The heart of Iberia, from Moorish palaces to sun-soaked coasts

The Alhambra palace below the Sierra Nevada in Granada, Spain
Antonio Valdés y Fernández Bazán / Public domain - via Wikimedia Commons

Spain dominates the Iberian Peninsula, a country of high central plateau, snow-capped sierras, and sun-soaked Mediterranean and Atlantic coasts. Home to about 49 million people, with Madrid at its geographic center and Barcelona on the Catalan coast, Spain layers Roman aqueducts, Moorish palaces, Gothic cathedrals, and the bold architecture of Gaudí into a landscape of immense regional diversity. From the pilgrimage roads to Santiago and the running of the bulls to flamenco, tapas, and world-class football, few nations project so vivid a cultural identity.

The vast Meseta Central plateau forms the country's core, ringed and crossed by mountain ranges, the Pyrenees along the French border and the Sierra Nevada in the south, where Mulhacén reaches 3,479 meters as mainland Spain's highest peak. The overall summit is Mount Teide, a 3,718-meter volcano in the Canary Islands off the African coast. The Ebro, Tagus, and Guadalquivir are the great rivers. A climate ranging from Atlantic in the green north to arid in the southeast supports olives, citrus, and some of the world's most prized vineyards.

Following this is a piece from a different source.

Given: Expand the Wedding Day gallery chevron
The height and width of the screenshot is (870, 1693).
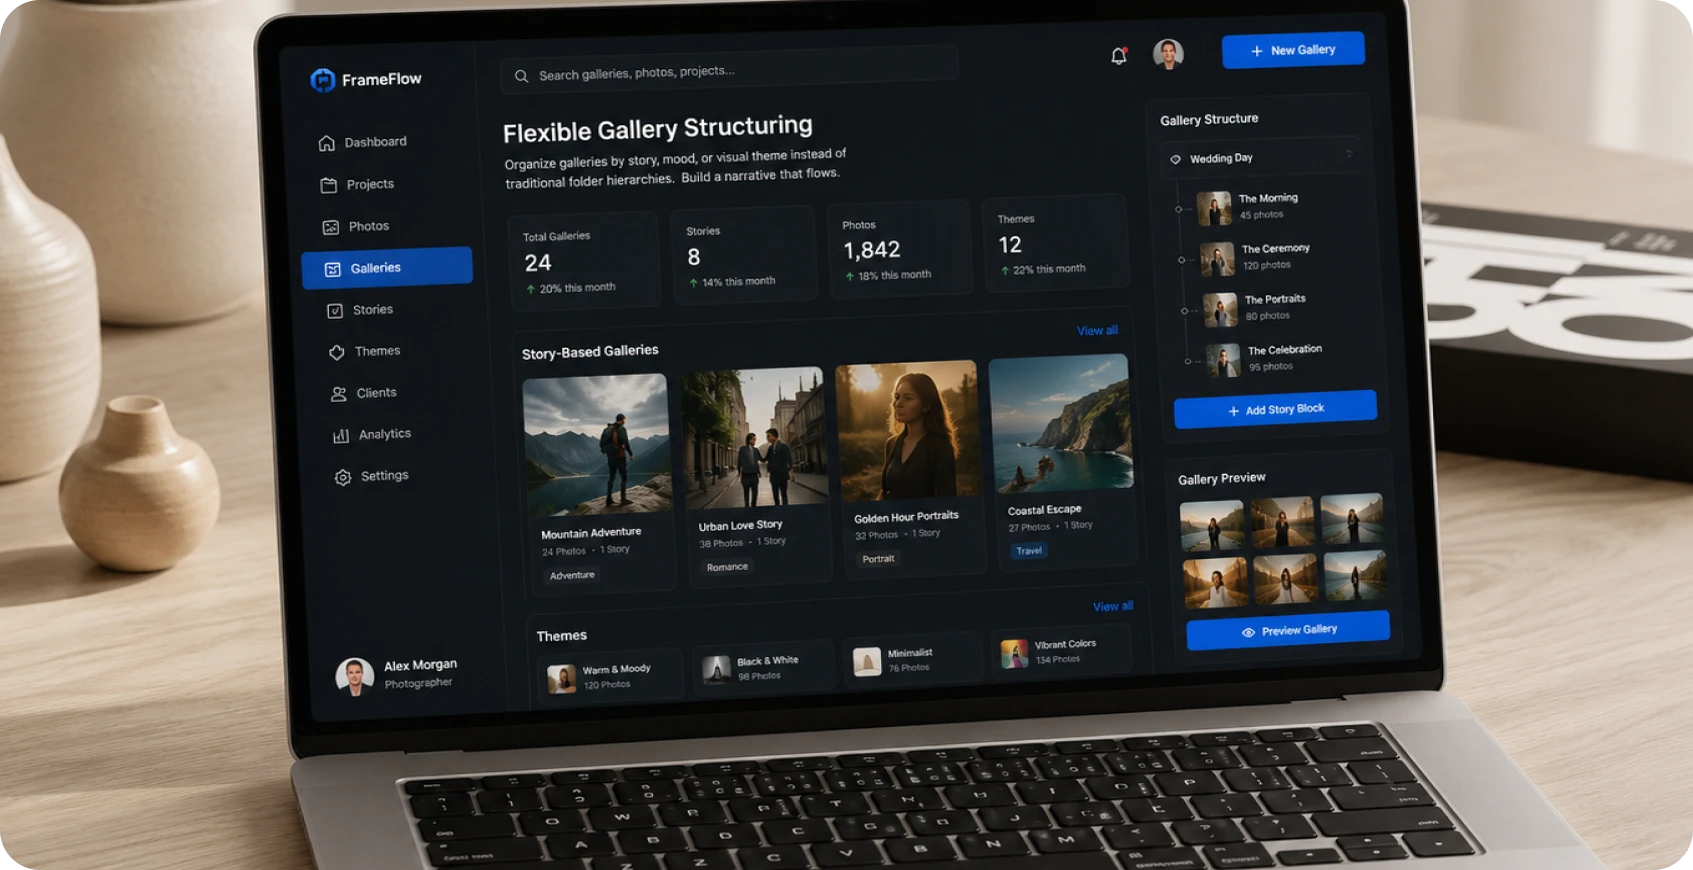Looking at the screenshot, I should (1349, 153).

Roman Hispania, eight centuries of Al-Andalus, and the Reconquista that culminated in 1492 shaped Spain, the year it also funded Columbus and built a global empire stretching across the Americas and the Pacific. After the trauma of civil war and the long Franco dictatorship, Spain restored democracy in the 1970s and joined the European Community in 1986. A pioneer of regional autonomy, with Catalan, Basque, and Galician cultures alongside Castilian, Spain remains a global leader in tourism, gastronomy, and the arts.